The required output is the exact run of lines below that opens at the line with "The height and width of the screenshot is (505, 1238)." and closes at the line with "Select the 10.11".

:: Stored items from a collection ::
======

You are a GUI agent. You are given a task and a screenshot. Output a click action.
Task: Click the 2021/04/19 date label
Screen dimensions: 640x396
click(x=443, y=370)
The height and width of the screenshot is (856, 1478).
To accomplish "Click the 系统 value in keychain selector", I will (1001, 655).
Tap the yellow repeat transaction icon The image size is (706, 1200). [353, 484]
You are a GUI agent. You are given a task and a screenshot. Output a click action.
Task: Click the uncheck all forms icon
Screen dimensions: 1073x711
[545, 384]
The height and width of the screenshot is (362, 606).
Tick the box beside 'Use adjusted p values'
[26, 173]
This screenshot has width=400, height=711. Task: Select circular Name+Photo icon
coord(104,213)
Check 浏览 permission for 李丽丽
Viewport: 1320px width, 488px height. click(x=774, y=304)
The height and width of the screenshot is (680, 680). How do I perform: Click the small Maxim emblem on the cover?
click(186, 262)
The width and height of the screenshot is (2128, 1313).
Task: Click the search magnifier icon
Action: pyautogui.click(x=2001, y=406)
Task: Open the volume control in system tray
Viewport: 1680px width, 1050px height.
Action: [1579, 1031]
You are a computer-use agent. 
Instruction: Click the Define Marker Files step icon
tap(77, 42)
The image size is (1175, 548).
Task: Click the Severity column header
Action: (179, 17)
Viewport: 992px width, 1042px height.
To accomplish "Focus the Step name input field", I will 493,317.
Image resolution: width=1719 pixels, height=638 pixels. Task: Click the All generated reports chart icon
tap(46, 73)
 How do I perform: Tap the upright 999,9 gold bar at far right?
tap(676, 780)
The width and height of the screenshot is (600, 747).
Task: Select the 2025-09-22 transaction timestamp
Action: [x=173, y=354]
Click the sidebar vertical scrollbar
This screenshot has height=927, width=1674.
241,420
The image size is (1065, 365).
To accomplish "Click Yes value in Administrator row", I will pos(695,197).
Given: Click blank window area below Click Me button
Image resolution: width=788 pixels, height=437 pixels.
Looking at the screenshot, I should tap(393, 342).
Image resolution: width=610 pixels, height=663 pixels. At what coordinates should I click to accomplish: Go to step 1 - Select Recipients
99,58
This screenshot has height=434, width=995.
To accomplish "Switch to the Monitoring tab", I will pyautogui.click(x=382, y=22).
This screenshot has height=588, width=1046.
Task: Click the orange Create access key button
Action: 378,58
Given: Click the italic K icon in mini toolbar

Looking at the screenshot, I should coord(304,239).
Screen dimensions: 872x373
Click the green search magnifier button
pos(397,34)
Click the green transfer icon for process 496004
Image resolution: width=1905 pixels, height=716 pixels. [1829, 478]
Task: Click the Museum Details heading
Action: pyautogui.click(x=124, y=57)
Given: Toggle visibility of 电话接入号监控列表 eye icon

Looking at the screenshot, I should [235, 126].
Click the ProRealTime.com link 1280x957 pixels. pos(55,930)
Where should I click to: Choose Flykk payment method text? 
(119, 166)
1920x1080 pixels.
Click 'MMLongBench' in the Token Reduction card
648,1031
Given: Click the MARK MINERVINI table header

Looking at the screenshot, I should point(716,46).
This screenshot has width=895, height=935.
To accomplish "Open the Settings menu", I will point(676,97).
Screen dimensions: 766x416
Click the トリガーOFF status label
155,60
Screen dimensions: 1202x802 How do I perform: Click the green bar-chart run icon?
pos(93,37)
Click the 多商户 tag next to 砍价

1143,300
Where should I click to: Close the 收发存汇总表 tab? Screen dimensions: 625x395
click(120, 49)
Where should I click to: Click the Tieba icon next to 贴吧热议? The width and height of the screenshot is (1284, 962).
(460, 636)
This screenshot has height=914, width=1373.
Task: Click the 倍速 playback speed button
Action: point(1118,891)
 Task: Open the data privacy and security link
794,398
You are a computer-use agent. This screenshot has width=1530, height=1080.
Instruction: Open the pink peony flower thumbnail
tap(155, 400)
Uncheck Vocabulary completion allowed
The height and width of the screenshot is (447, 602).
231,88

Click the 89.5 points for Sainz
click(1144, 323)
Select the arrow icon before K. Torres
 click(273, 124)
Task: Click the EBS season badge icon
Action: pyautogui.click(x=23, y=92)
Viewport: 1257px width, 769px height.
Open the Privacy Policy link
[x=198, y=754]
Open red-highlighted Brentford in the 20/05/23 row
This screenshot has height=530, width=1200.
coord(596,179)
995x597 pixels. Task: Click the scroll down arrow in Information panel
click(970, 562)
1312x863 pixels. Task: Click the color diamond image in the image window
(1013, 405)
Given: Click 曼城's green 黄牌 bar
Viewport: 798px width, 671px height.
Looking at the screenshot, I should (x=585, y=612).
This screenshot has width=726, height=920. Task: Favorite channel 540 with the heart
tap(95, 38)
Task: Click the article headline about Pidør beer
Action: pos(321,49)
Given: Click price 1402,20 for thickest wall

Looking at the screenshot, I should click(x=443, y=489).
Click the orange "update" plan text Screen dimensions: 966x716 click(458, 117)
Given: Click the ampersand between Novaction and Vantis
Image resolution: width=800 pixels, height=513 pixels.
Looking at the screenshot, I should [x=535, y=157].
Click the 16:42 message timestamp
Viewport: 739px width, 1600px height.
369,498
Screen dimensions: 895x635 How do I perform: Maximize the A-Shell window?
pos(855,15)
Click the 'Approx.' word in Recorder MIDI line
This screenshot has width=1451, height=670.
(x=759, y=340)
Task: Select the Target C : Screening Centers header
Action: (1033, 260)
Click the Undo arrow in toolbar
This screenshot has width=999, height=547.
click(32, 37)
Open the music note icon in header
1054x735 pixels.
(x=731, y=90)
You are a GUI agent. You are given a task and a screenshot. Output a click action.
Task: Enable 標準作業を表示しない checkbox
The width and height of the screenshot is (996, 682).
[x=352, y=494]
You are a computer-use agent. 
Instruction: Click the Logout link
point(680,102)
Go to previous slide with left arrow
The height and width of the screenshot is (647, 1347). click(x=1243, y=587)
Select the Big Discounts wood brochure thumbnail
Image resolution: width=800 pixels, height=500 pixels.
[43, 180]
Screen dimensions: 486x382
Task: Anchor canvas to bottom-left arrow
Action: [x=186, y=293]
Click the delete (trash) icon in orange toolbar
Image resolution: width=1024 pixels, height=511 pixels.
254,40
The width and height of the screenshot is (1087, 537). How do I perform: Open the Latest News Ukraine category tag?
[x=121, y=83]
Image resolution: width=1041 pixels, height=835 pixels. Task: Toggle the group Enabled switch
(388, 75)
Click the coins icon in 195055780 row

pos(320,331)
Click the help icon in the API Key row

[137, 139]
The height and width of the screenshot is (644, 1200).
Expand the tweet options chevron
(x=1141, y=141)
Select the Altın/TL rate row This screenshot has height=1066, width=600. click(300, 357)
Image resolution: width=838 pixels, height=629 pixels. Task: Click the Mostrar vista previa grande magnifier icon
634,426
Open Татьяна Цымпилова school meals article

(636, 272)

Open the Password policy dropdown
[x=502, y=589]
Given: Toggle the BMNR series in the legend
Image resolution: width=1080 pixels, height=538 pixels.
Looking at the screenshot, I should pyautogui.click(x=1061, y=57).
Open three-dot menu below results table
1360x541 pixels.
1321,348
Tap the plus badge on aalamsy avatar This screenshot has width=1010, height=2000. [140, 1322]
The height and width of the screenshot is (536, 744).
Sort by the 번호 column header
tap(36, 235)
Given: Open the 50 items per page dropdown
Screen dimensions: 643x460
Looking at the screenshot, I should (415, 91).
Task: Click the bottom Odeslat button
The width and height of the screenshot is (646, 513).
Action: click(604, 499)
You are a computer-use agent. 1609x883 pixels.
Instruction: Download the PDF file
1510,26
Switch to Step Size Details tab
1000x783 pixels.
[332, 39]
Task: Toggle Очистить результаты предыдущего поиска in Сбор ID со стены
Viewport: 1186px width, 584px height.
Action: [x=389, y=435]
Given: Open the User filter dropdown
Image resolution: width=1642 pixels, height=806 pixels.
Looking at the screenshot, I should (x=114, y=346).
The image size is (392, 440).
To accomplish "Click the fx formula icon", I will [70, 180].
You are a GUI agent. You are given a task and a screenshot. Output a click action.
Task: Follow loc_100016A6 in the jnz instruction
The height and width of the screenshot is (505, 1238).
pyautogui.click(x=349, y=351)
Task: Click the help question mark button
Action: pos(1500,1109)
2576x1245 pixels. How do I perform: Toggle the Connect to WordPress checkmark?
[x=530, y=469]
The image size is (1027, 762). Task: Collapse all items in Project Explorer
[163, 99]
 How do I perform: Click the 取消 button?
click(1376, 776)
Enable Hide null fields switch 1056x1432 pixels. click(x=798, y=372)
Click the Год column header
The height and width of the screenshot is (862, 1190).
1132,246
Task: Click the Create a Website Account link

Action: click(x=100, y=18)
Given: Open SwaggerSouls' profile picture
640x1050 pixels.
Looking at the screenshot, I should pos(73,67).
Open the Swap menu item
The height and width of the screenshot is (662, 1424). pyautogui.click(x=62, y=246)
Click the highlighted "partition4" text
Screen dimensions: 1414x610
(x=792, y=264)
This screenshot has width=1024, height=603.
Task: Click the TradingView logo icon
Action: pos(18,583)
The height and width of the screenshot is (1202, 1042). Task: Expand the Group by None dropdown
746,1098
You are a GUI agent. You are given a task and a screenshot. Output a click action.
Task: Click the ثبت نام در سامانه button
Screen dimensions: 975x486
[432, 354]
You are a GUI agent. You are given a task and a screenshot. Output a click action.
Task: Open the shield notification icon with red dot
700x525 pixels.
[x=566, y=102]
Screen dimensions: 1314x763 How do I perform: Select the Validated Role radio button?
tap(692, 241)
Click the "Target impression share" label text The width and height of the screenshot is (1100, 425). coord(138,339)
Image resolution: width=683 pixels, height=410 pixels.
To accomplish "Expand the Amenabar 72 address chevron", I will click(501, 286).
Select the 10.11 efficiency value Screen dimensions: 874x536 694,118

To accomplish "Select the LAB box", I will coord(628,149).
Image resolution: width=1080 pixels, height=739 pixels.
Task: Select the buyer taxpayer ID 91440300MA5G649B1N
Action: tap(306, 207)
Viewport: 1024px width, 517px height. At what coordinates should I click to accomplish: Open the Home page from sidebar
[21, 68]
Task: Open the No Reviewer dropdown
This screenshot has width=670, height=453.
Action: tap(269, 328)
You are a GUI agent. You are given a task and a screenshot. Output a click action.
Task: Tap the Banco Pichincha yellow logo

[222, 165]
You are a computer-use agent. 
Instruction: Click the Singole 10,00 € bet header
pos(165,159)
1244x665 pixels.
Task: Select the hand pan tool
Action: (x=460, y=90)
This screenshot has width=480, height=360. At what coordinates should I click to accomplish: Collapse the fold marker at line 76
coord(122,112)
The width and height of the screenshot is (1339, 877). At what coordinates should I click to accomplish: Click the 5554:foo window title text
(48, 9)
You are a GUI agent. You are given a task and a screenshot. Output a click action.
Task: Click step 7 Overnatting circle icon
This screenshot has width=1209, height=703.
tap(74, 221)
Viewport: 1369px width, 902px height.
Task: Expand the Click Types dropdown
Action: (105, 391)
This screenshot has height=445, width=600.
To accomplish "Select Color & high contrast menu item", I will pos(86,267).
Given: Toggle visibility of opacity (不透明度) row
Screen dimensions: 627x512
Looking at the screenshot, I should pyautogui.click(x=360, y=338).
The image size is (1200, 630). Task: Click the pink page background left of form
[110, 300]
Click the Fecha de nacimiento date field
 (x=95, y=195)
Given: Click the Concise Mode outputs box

======

:: Response for this exercise ::
The height and width of the screenshot is (505, 1238).
pyautogui.click(x=349, y=351)
Task: Click the help question mark button
Action: pos(1500,1109)
2576x1245 pixels. How do I perform: Toggle the Connect to WordPress checkmark?
[x=530, y=469]
The image size is (1027, 762). Task: Collapse all items in Project Explorer
[163, 99]
 How do I perform: Click the 取消 button?
click(1376, 776)
Enable Hide null fields switch 1056x1432 pixels. click(x=798, y=372)
Click the Год column header
The height and width of the screenshot is (862, 1190).
1132,246
Task: Click the Create a Website Account link

Action: click(x=100, y=18)
Given: Open SwaggerSouls' profile picture
640x1050 pixels.
Looking at the screenshot, I should pos(73,67).
Open the Swap menu item
The height and width of the screenshot is (662, 1424). pyautogui.click(x=62, y=246)
Click the highlighted "partition4" text
Screen dimensions: 1414x610
(x=792, y=264)
This screenshot has width=1024, height=603.
Task: Click the TradingView logo icon
Action: pos(18,583)
The height and width of the screenshot is (1202, 1042). Task: Expand the Group by None dropdown
746,1098
You are a GUI agent. You are given a task and a screenshot. Output a click action.
Task: Click the ثبت نام در سامانه button
Screen dimensions: 975x486
[432, 354]
You are a GUI agent. You are given a task and a screenshot. Output a click action.
Task: Open the shield notification icon with red dot
700x525 pixels.
[x=566, y=102]
Screen dimensions: 1314x763 How do I perform: Select the Validated Role radio button?
tap(692, 241)
Click the "Target impression share" label text The width and height of the screenshot is (1100, 425). coord(138,339)
Image resolution: width=683 pixels, height=410 pixels.
To accomplish "Expand the Amenabar 72 address chevron", I will click(501, 286).
Select the 10.11 efficiency value Screen dimensions: 874x536 694,118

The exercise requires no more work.